***** DOCUMENT SOURCE

# Envoyer un fichier par mail via Automator ou Applescript



## PiRMeZuR (12 Juin 2013)

Bonsoir,

j'envoie souvent des images ou d'autres fichiers sur ma boîte mail pour pouvoir les récupérer sur d'autres appareils comme mon portable, ou un autre ordinateur.
J'utilise exclusivement un compte Gmail, via l'interface web (je ne suis pas familier avec les clients mails), et la procédure est fastidieuse, puisque je dois me connecter, créer un nouveau message, glisser le fichier, etc...

J'aimerais créer un service (accessible via un clique droit sur un fichier) réalisant tout ce sale travail pour moi. Il enverrait un mail à mon adresse avec le fichier sélectionné.

J'ai cherché une manière de réaliser le service avec Automator, mais la seule que j'ai trouvé passe par Mail, et je dois intervenir pour envoyer le message composé automatiquement.

Je ne sais si Applescript conviendrait mieux pour ce genre de tâches, mais je ne sais pas du tout m'en servir.

Quelqu'un saurait-il comment parvenir à ce résultat ?

Utilisant Windows Phone, je pourrais tout à fait me contenter de mettre les images en ligne sur Skydrive, mais je n'ai pas trouvé de moyen efficace de le faire.

Merci d'avance pour vos réponses.

**********

# EXERCICE:
Recopiez mot pour mot le passage du message sur l'envoi de fichiers par mail qui commence par "J'utilise exclusivement un" et se poursuit jusqu'à "le fichier, etc...".

***** DONNÉES FOURNIES

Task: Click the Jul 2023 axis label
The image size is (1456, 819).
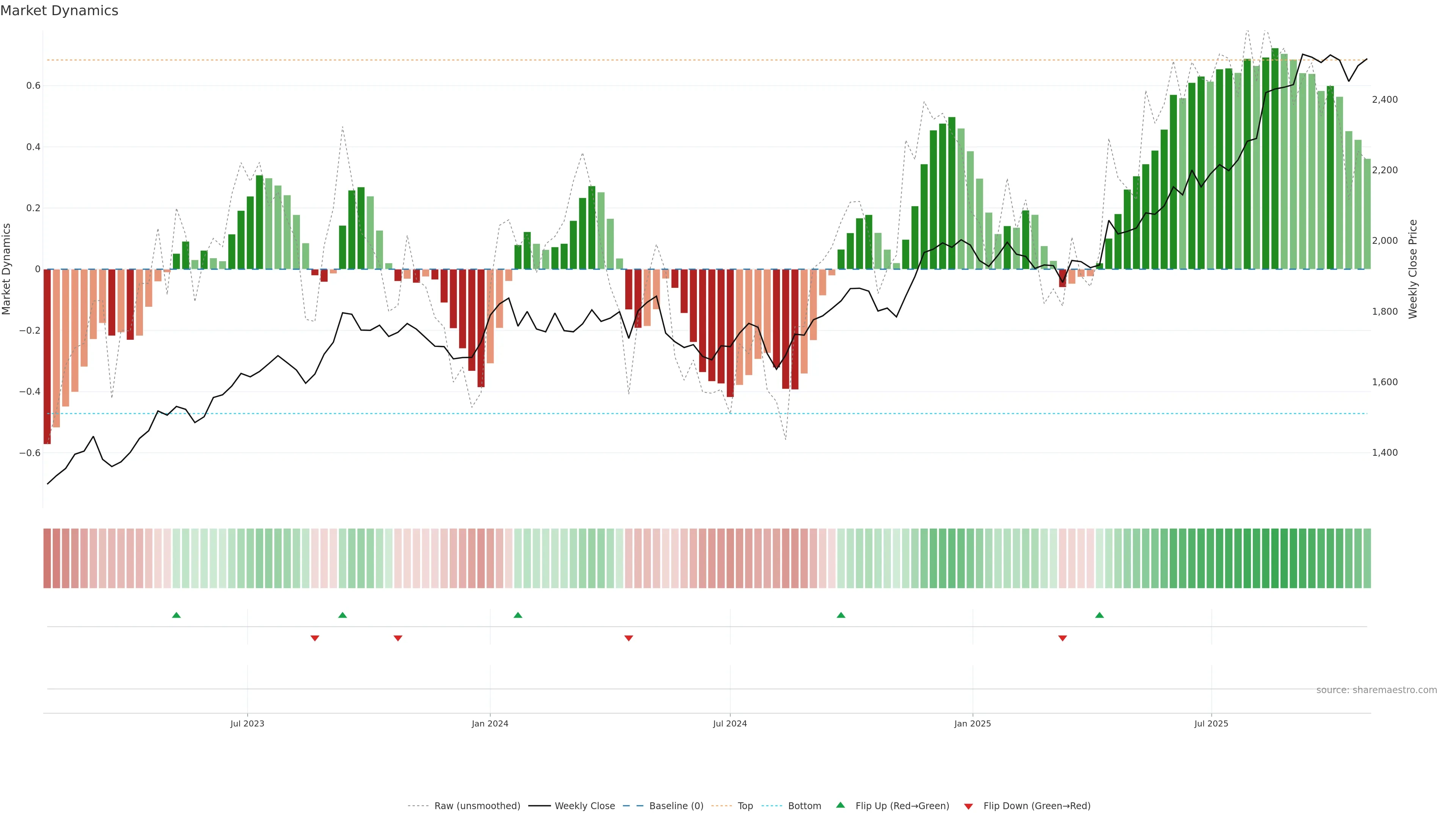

**********

# RÉSULTAT DE L'EXERCICE:
J'utilise exclusivement un compte Gmail, via l'interface web (je ne suis pas familier avec les clients mails), et la procédure est fastidieuse, puisque je dois me connecter, créer un nouveau message, glisser le fichier, etc...